What is it like to be a part of the Bedford New Scholars program?
Being part of the Bedford New Scholars program was an enlightening experience; first, I had the opportunity to learn about other programs and approaches to teaching writing. I loved having the opportunity to learn about the other scholars’ creative and smart assignments that they created to address their particular institutional contexts and students. Just as importantly, I appreciated hearing their rationales and reasoning behind their design choices as their explanations sparked new ideas for me and my own classroom assignments and practices. They all challenged me to rethink and reevaluate my own practices to try to better meet the needs of my own students.
Second, I appreciated learning about the publishing process. I found it helpful to learn about the layered decisions that publishers make when choosing a topic for a textbook, as well as when deciding on the content, chapters, and skills covered in those textbooks. It helps me to know more about the decisions, affordances, and constraints, which educational publishing companies face in developing new materials because now I have a better understanding of what to expect.
How will the Bedford New Scholars program affect your professional development or your classroom practice?
The Bedford New Scholars Program has affected my professional development and classroom practices in a number of ways. First, and most obviously, it has given me a lot of new ideas and things to think about as I move forward on my own pedagogical path. As I noted above, I was very impressed with the fellow scholars’ assignments, as well as their thoughtful approaches to classroom practices more generally. Moving forward, I would like to adopt some of their practices in my own classrooms, and I hope to draw from some of their ideas presented in the institute and posted here on the Macmillan English Community (with credit, of course!).
Second, while I have been interested in the challenges of online pedagogy and been an online student myself, participating in the Bedford New Scholars program online has made me think more critically about how to approach online pedagogy in the fall semester.
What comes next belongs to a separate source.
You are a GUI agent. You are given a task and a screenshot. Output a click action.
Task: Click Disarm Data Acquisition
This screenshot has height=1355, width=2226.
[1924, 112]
I now know more about the work and the cognitive load (switching between screens, etc.) from a student perspective. The experience reinforced my belief that students will need grace and understanding from teachers in the upcoming semester.
Corinne’s Assignment that Works
During the Bedford New Scholars Summit, each member presented an assignment that had proven successful or innovative in their classroom. Below is a brief synopsis of Corinne's assignment. For the full activity, see Rhetorical Velocity: A Game of Strategy and Chance.
At my university, GTAs use Writing about Writing, which uses complex writing studies texts to get students thinking metacognitively about their rhetorical choices. Sometimes, students struggle with the readings, so I try to ground some of the dense readings in in-class games. For this assignment, students read about the concept of “rhetorical velocity,” which broadly refers to how online rhetors strategically compose texts for rapid Internet spread and re-appropriation (Ridolfo & DeVoss, 2009). Importantly, rhetorical velocity is beyond the control of the rhetor, thereby disturbing the concept of the singular author. After a scaffolded discussion defining terms, students put the concept to use in a game. In the game, students get onto teams and select attributes which can add to the rhetorical velocity of their online compositions in fictive scenarios. However, when selecting these attributes, students are unaware of consequences of their online compositions, some of which lose their team points. After the game, students discuss the rhetorical velocity of their texts and the extent to which they had control (and responsibility) over those texts and their consequences. Once students understand the concept of rhetorical velocity, they can use it in their own literacy narratives or profiles of other authors.